Stem cells have notoriously finicky tastes, and despite a decade of advances, researchers are still honing the conditions under which the cells will continue dividing indefinitely in culture or begin morphing into specific cell types.
University of Wisconsin-Madison research led by chemistry professor Laura Kiessling now offers these scientists a new tool. Writing in the May 11 online edition of ACS Chemical Biology, Kiessling and her colleagues describe a system that can quickly and systemically screen hundreds of individual molecules for their ability to influence stem cell fates.
Harvesting the scientific and therapeutic promise of stem cells hinges on establishing precise and reproducible conditions for growing them, says Kiessling. Although great strides have been made in this area, scientists are still searching for factors that will boost stem cell growth rates, for example, or cut the number of cells that spontaneously transform, or "differentiate," into unwanted cell types.
As a means to quickly identify specific molecules that might produce these and other effects, the technique could hasten efforts to develop stem cell therapies and attain new insights in developmental biology, says Kiessling. Moreover, her team's chemistry-based technique not only allows scientists to test molecules from nature, but synthetic ones, as well.

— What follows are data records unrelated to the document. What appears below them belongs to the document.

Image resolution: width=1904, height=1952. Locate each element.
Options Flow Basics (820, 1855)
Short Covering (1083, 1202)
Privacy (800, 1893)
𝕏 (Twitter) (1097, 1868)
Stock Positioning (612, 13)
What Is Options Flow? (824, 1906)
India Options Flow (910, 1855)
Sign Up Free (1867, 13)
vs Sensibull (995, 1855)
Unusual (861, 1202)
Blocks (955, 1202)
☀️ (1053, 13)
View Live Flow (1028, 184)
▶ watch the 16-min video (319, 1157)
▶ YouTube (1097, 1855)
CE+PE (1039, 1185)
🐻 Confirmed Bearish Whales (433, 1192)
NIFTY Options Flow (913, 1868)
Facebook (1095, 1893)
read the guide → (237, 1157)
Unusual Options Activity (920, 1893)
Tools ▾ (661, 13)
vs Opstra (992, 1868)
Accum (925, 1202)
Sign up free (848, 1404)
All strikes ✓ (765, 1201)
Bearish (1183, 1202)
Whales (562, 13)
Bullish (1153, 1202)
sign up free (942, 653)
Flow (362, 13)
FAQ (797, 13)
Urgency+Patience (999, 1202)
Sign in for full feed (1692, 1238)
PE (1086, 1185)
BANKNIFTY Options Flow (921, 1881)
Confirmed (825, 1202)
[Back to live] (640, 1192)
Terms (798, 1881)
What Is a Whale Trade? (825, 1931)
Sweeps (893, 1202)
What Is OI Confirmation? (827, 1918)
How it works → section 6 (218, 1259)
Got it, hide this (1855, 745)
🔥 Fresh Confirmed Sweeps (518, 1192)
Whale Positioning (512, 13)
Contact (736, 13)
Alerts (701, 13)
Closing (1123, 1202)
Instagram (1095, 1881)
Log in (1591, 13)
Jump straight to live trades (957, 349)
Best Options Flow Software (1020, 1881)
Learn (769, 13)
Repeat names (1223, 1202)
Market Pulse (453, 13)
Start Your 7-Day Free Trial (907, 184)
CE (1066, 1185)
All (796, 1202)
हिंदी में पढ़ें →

"One provocative possibility is that if you deliver non-natural signals to these cells maybe you can get a greater diversity of responses than if you just use biological signals," says Kiessling.
Inside living organisms, stem cells nestle within the "stem cell niche," a microenvironment in which they bump against the surfaces of other cells, as well as adhere to a substrate called the extracellular matrix (ECM). These interactions with surfaces play a key role in stem cell growth and differentiation. And that got Kiessling thinking.
"If we want to control stem cell fates," she says, "maybe we could start to create surfaces of defined molecules, put stem cells down on them, and ask, 'What happens?'"
To this end, the researchers tethered 18 distinct protein fragments, known as peptides, to the surfaces of specially treated microscope slides. The peptides were arranged in a regular pattern of squares, each measuring one-half to three-quarters of a millimeter on a side.
Patterns of DNA and proteins on surfaces, known as arrays, are common tools in biological research. What sets Kiessling's arrays apart is the size and function of the square-shaped patches of peptides: They're roomy enough to let stem cells grow in them for up to a week, yet tiny enough to allow screening of hundreds of different conditions within a single square inch.
The peptides her team chose to test first come from a major protein component of the ECM called laminin. Laminin also makes up about 60 percent of Matrigel, an extract from mouse cells that often serves as a substrate for growing stem cells in culture.
In a series of weeklong experiments, the team placed human embryonic stem (ES) cells onto the squares in the arrays, set the arrays in a culture plate and added a culture medium on top. What they found is that five of the 18 surfaces - each displaying just a single peptide from laminin - did as well as the mixture Matrigel at growing human ES cells in their "blank slate," undifferentiated condition.
The researchers don't yet know why these particular laminin peptides promote human ES cell growth. But with them in hand, scientists can now take the next step of identifying the receptors or other molecules that the peptides are targeting, says Kiessling.
"The question is 'What are the exact signals that are required to keep stem cells in an undifferentiated state?" she says. "It's a complicated problem, but when you distill it down, these are all just molecules. So, that's where chemists can make a difference."